An exact copy of every record below is needed, with the pictures left out.

# Exercise input:
--- --- ---

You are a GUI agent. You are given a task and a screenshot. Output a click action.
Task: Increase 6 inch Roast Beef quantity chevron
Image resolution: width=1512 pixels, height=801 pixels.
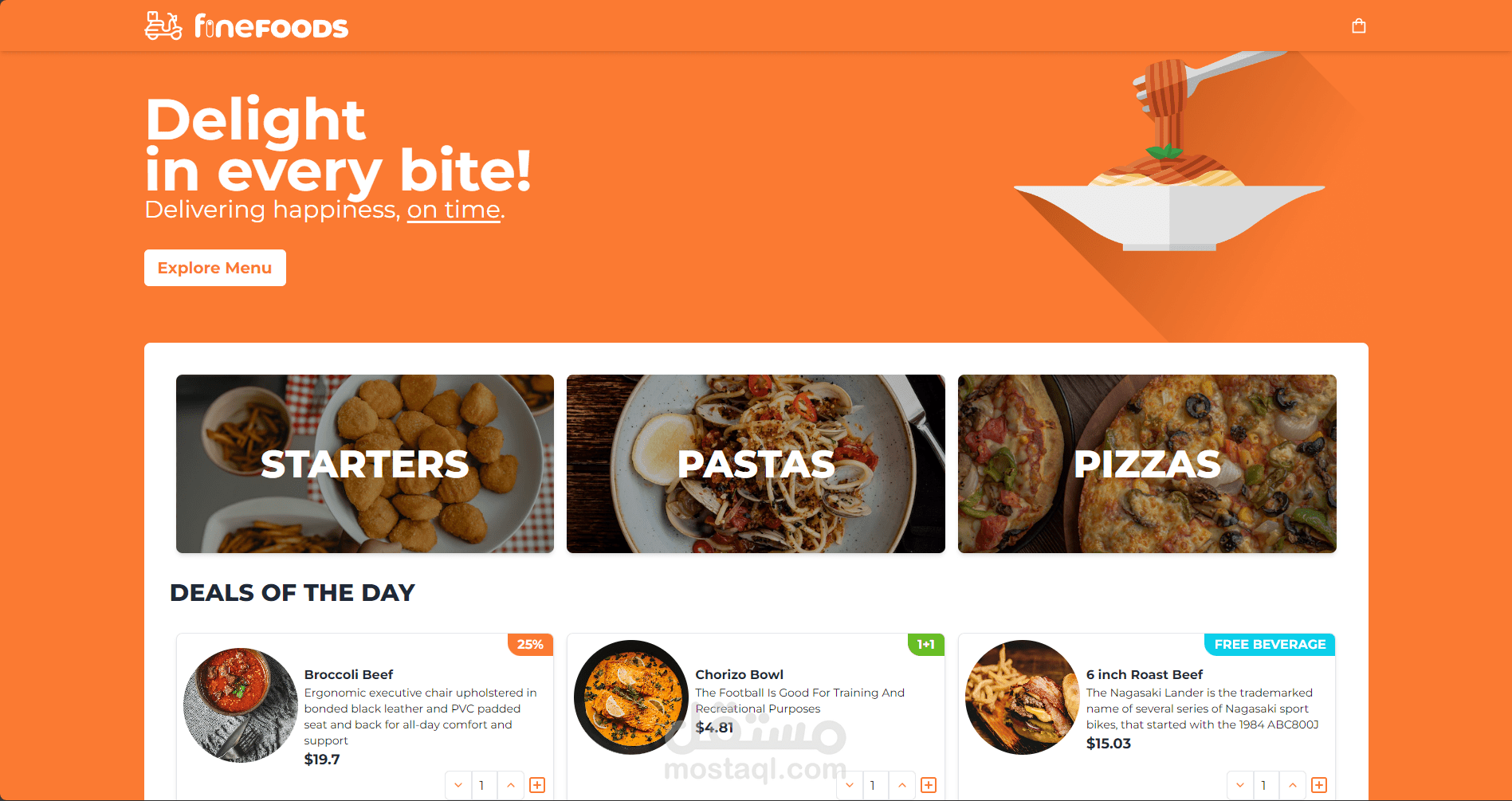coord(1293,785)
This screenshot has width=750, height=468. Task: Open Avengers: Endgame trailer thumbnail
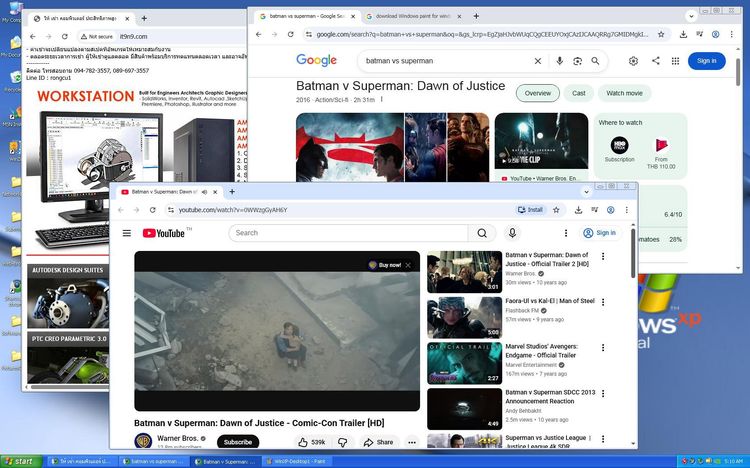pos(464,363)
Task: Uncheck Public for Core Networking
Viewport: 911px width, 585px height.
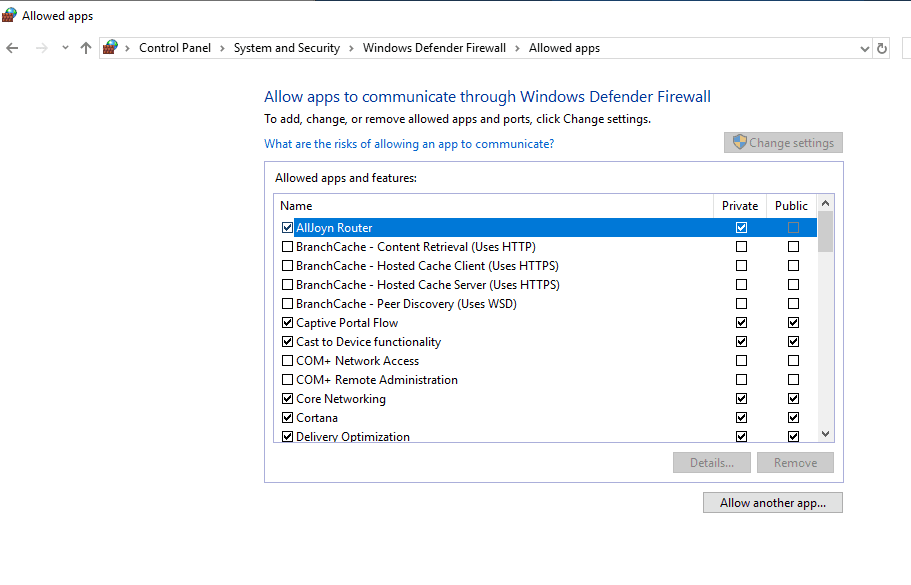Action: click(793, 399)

--- --- ---

# Problem solution:
You are a GUI agent. You are given a task and a screenshot. Output a click action.
Task: Increase 6 inch Roast Beef quantity chevron
Image resolution: width=1512 pixels, height=801 pixels.
coord(1293,785)
This screenshot has width=750, height=468. Task: Open Avengers: Endgame trailer thumbnail
pos(464,363)
Task: Uncheck Public for Core Networking
Viewport: 911px width, 585px height.
Action: click(793, 399)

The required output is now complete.